With public-key cryptography, separate keys are used to encrypt and decrypt a message, so that nothing but the encrypted message needs to be passed along. Each party in a malpractice transaction has a *key pair* which consists of two keys with a particular relationship that allows one to encrypt a message that the other can decrypt. One of these keys is made publicly available and the other is a private key. A malpractice order encrypted with a person's public key can't be decrypted with that same key, but can be decrypted with the private key that corresponds to it. If you sign a transaction with your bank using your private key, the bank can read it with your corresponding public key and know that only you could have sent it. This is the equivalent of a digital signature. While this takes the risk out of malpractice transactions if can be quite fiddly. Our recommended provider listed below makes it all much simpler.
Five Reasons Why I don't Have a Will
by: Wayne Patterson
One: I hate my children and want them to never speak to each other again after the battle over my estate.
Two: I hate my spouse and want him or her to suffer the agony of attempting to probate my estate without a will.

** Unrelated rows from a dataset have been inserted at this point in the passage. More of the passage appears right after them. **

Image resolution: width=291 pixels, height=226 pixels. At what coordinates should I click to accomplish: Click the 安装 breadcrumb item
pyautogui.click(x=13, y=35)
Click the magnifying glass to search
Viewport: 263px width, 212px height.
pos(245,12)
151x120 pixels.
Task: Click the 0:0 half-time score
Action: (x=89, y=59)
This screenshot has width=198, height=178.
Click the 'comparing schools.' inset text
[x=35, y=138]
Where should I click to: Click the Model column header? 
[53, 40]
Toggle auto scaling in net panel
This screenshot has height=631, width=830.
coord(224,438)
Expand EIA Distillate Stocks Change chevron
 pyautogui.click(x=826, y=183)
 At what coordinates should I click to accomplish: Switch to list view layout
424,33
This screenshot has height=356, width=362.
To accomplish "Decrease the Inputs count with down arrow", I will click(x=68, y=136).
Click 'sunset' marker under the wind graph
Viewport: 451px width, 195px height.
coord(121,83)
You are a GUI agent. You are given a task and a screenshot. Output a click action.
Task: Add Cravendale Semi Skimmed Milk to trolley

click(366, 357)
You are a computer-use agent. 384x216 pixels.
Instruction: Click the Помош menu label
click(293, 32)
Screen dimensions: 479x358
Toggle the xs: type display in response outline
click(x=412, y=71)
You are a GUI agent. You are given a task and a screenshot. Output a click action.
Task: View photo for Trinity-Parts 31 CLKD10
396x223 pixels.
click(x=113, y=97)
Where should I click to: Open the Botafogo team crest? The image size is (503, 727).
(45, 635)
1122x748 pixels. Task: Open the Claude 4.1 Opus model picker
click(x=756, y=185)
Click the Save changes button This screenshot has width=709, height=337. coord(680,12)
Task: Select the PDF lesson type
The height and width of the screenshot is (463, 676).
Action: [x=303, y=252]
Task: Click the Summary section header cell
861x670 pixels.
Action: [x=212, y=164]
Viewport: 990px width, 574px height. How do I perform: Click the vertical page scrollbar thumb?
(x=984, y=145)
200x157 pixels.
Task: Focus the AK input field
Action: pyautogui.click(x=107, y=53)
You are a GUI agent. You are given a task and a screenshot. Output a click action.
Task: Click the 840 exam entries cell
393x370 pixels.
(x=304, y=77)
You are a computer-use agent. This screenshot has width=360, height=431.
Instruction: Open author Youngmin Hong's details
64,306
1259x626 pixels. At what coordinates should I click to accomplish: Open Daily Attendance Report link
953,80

Three: I think foster care is great and I want my minor children placed there while a court decides which greedy relative will get custody.
Four: My family doesn't need the money so I want the government to take as much of my estate for taxes as possible.
Five: I have reliable information that I am never going to die.
Of course the above is written tongue in cheek. However the tragedy of the Twin Towers, the battle over freezing Ted Williams body, and now the sniper shootings in the D.C. area are bringing to more Americans a deeper realization of their own mortality and that of their loved ones. The American Bar Association estimates that 70% of Americans do not have a will. The median age of those killed in the terrorist attack on the World Trade Center was 39 and over two thirds of those killed were men. This is the age group least likely to have a will and the court battles will last for many years after the physical scars are erased.
A case in point is the story of a young lady from Atlanta, Georgia. Her parents divorced when she was a baby and her mother died several years later. Her aunt took in the child and worked two jobs so the niece could graduate from college. The young lady was ambitious and bright. After college she excelled in her job and which allowed her to buy a house and a new car. Eventually the aunt became disabled and was taken in and cared for by her niece. One foggy morning a crash on an Atlanta freeway ended the young lady's life. Without a will her entire estate; home, car and bank account; was awarded by the court to two half-sisters that she had met only briefly at her father's funeral. The aunt was forced to enter a nursing home. Unfortunately what is fair is not always what is legal. My wife Carolyn is currently involved in a court battle over her mother's estate. A family member confiscated the will and has refused to provide any information in defiance of a court order. It has been over a year and the estate is still in limbo. Much of the emotional stress and most of the legal bills would have been avoided if an attorney had been in possession of a copy of her will.
Review the five reasons not to have a will and ask yourself which one applies to you. I will also be glad to add any new reasons to the list. One that is not acceptable is that it costs too much.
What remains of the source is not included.